Since it’s early Summer, here, I’m in the most actively divergent part of my design thinking journey. It involves disparate dimensions from curation and annotation (last week was #ianno21) all the way to forking H5P from a content bank integrated in a federated LMS.

Sooooo… Thanks Tom for the thought juice.

Twitter TAGS is remarkable and Martin Hawksey a genius. He had more than was there to meet the eye.

My flip on analytics in co-teaching Networked Narratives was with having student activities in twitter, hypothes.is was asking them to evaluate and reflect on what their activity within the larger network reflected.

A trick Martin shared came in handy, because in a large, Death Star shaped visualization of an active hashtag how does one find themselves? Just tack on to that URL &name=twittername and thus it was a link to one person’s node, say for the sake of other’s privacy, my activity.

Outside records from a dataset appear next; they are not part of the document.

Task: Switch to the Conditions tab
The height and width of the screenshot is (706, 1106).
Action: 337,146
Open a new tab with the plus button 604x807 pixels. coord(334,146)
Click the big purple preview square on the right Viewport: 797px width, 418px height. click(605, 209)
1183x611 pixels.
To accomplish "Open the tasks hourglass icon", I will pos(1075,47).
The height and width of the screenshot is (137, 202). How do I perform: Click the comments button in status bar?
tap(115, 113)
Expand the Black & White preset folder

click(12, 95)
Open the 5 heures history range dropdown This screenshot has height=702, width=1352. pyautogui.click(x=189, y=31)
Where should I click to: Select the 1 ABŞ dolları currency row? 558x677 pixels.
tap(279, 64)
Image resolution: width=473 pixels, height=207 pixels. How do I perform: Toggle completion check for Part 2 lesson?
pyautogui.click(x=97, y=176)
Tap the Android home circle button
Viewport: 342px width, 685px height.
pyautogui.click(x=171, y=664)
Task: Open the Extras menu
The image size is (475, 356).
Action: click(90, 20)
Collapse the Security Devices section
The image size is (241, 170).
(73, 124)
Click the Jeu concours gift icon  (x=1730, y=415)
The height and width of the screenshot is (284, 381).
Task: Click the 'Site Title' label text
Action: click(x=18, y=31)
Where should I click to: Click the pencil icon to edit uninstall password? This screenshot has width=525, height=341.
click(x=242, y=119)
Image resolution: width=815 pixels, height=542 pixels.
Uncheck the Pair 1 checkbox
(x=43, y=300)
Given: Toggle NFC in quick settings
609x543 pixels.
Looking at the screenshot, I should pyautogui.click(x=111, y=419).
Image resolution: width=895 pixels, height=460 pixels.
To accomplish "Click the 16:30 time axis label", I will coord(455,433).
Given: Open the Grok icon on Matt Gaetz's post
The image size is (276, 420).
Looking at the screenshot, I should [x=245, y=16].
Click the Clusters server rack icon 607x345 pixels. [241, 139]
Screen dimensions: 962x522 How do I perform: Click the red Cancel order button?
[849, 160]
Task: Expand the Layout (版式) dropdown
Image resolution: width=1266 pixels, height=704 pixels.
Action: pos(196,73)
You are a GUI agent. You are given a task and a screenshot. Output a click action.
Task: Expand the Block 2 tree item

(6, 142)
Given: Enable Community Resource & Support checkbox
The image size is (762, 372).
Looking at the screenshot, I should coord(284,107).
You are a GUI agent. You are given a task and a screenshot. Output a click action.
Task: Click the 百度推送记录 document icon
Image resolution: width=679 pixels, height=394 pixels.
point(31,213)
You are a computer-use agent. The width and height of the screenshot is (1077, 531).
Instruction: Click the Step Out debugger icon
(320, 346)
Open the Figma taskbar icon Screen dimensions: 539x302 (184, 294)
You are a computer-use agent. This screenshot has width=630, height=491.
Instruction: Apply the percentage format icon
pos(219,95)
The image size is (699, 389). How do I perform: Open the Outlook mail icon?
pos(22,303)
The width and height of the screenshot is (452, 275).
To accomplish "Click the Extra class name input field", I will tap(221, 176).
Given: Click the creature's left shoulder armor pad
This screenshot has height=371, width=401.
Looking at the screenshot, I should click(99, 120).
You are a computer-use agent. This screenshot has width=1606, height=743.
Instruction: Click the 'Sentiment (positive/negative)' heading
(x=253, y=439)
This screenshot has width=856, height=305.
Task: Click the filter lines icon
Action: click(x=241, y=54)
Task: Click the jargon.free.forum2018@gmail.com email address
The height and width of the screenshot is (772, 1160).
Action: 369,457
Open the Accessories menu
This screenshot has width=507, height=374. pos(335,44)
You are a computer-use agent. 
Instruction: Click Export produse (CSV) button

So we would ask students to characterize their activity and their “place” in the larger network. This turns analytics inside out (maybe), where the machine just takes the data. For even more mine blowing, for any single user’s node, click the “Replay Tweets” button. I am not sure anyone else even saw that, but it plays back your history in time.

Asking students to share their link in the network, and another link to say, their hypothes.is annotations, provided a view into their activity. Better than counting comments.

(I should say, twitter was never required, we offered students to participate in other ways if it was not a safe or viable space for them).